*Task set:*
1/ In the bow sight text, translate the sentence "Archery is the sport, practice, or skill of using a bow to shoot arrows." into Spanish.
2/ Name every component that the bow sight text says a sight can include.
3/ Write out the part of the bow sight text from "The present disclosure relates" to "electronic displays, etc." word for word.

*Text to read:*
BOW SIGHT LEVELING DEVICE

Description

TECHNICAL FIELD

The present disclosure relates generally to bow sight leveling devices.

BACKGROUND

Archery is the sport, practice, or skill of using a bow to shoot arrows. Archery may be engaged in for competition, sport, and/or recreation. Modern archery often involves the use of a compound bow. A compound bow uses a levering system, usually of cables and pulleys (referred to as cams), to aid with drawing the bowstring.

Compound bows, as well as some other bows, have one or more portions configured to receive other (e.g., accessory) devices. For example, a device called a sight may be affixed to a bow for aid in aiming. Sights vary in design and can include one or more fiber optic filaments, lenses, light emitting diodes (LEDs), electronic displays, etc.

BRIEF DESCRIPTION OF THE DRAWINGS

The detailed description references the accompanying figures. The use of the same reference numbers in different instances in the description and the figures may indicate similar or identical items. In addition, the proportion and the relative scale of the elements provided in the figures are intended to illustrate various embodiments of the present disclosure and are not to be used in a limiting sense.

FIG. 1 is a perspective view of an example improved bow sight leveling device in accordance with a number of embodiments of the present disclosure.

FIG. 2 is a side view of an example improved bow sight leveling device in accordance with a number of embodiments of the present disclosure.

FIG. 3 is a perspective view of an example improved bow sight leveling device in accordance with a number of embodiments of the present disclosure.

FIG. 4 is a side view of an example improved bow sight leveling device in accordance with a number of embodiments of the present disclosure.

FIG. 5 is a perspective view of an example improved bow sight leveling device in accordance with a number of embodiments of the present disclosure.

FIG. 6 is a side view of an example improved bow sight leveling device in accordance with a number of embodiments of the present disclosure.

FIG. 7 is a perspective view of an example improved bow sight leveling device in accordance with a number of embodiments of the present disclosure.

FIG. 8 is a side view of an example improved bow sight leveling device in accordance with a number of embodiments of the present disclosure.

FIG. 9 is a perspective view of an example improved bow sight leveling device fastened to a bow in accordance with a number of embodiments of the present disclosure.

FIG. 10 is a detailed perspective view of an example improved bow sight leveling device fastened to a bow in accordance with a number of embodiments of the present disclosure.

FIG. 11 is another detailed perspective view of an example improved bow sight leveling device fastened to a bow in accordance with a number of embodiments of the present disclosure.

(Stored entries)
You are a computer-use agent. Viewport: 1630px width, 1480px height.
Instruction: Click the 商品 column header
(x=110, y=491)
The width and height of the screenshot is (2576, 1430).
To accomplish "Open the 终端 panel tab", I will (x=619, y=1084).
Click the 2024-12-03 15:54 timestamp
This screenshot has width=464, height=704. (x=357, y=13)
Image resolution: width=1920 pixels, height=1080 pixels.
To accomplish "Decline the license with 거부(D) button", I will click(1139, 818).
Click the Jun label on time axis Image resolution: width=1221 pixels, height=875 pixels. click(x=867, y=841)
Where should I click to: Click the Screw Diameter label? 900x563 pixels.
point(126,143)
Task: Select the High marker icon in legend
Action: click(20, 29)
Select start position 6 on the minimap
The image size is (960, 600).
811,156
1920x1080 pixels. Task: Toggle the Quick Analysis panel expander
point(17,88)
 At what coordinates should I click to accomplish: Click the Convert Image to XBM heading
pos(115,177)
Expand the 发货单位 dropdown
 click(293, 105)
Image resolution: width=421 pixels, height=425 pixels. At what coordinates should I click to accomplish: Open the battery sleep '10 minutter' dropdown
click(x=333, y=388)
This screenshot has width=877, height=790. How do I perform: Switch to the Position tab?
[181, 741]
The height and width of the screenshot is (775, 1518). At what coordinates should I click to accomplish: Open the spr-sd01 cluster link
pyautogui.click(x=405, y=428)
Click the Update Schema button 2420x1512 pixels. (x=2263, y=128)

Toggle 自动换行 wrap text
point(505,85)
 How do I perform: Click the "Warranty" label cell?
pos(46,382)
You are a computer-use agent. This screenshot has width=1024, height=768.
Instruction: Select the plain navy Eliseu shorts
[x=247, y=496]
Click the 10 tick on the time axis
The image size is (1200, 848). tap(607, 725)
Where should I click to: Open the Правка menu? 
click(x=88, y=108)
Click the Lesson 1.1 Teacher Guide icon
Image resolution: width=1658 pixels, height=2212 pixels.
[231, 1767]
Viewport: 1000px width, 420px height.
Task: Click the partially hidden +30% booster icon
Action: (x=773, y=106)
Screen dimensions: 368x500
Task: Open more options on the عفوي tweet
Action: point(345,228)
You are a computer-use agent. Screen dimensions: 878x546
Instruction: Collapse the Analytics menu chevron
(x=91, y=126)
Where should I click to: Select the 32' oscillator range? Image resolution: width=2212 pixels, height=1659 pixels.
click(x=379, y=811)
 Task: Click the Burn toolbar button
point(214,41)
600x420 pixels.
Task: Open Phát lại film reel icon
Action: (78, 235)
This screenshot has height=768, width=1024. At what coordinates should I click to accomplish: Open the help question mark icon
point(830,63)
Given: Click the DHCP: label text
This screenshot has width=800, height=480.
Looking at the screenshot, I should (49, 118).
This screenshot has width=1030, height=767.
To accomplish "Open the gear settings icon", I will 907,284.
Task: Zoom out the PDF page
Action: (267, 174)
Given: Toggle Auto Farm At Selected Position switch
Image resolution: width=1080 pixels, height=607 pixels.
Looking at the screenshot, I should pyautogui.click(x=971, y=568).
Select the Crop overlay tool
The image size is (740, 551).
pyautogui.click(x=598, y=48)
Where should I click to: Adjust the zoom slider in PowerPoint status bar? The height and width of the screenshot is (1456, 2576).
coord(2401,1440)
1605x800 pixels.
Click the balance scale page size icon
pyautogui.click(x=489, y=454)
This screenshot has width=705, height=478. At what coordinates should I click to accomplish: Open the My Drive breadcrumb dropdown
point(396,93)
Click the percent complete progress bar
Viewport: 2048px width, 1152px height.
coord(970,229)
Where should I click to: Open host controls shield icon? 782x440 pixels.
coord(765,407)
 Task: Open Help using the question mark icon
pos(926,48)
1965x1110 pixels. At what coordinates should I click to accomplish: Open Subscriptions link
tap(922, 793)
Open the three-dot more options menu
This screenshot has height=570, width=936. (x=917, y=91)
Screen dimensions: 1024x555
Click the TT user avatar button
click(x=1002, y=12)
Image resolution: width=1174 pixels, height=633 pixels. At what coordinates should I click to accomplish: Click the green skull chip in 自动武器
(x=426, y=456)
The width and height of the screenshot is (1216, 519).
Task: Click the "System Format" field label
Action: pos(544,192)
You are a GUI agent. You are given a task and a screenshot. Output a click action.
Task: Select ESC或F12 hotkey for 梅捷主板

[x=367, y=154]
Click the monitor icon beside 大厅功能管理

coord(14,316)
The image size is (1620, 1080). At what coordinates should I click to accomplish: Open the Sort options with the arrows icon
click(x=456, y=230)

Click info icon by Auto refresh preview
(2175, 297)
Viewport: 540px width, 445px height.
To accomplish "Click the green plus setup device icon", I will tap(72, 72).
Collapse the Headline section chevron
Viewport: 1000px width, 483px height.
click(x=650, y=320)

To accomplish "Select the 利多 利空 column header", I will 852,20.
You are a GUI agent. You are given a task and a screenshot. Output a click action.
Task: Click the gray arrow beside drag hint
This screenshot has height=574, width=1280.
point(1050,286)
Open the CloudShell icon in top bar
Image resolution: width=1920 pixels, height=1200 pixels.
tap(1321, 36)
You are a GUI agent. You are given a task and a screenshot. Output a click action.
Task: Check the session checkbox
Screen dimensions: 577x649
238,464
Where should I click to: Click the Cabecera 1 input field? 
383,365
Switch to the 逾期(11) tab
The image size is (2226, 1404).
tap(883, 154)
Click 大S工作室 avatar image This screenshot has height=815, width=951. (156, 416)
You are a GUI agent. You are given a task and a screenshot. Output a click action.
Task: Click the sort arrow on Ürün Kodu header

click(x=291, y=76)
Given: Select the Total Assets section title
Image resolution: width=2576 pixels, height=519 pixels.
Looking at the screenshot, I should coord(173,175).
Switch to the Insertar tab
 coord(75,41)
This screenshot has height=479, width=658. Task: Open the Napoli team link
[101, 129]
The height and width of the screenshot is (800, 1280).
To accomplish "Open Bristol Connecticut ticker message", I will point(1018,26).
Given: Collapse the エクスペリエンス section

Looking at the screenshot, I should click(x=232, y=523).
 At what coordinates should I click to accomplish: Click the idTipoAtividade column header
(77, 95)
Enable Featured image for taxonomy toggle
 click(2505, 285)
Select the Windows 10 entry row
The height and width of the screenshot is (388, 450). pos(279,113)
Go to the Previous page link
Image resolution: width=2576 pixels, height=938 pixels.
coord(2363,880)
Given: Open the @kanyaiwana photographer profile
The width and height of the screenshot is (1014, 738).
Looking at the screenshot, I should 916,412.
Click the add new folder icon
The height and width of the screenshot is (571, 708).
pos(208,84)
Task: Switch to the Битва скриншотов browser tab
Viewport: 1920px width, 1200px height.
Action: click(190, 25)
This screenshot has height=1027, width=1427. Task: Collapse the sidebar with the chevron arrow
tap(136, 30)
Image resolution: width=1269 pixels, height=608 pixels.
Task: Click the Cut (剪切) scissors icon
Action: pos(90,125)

*Full solutions:*
1/ El tiro con arco es el deporte, la práctica o la habilidad de usar un arco para disparar flechas.

2/
- fiber optic filaments
- lenses
- light emitting diodes (LEDs)
- electronic displays

3/
The present disclosure relates generally to bow sight leveling devices.

BACKGROUND

Archery is the sport, practice, or skill of using a bow to shoot arrows. Archery may be engaged in for competition, sport, and/or recreation. Modern archery often involves the use of a compound bow. A compound bow uses a levering system, usually of cables and pulleys (referred to as cams), to aid with drawing the bowstring.

Compound bows, as well as some other bows, have one or more portions configured to receive other (e.g., accessory) devices. For example, a device called a sight may be affixed to a bow for aid in aiming. Sights vary in design and can include one or more fiber optic filaments, lenses, light emitting diodes (LEDs), electronic displays, etc.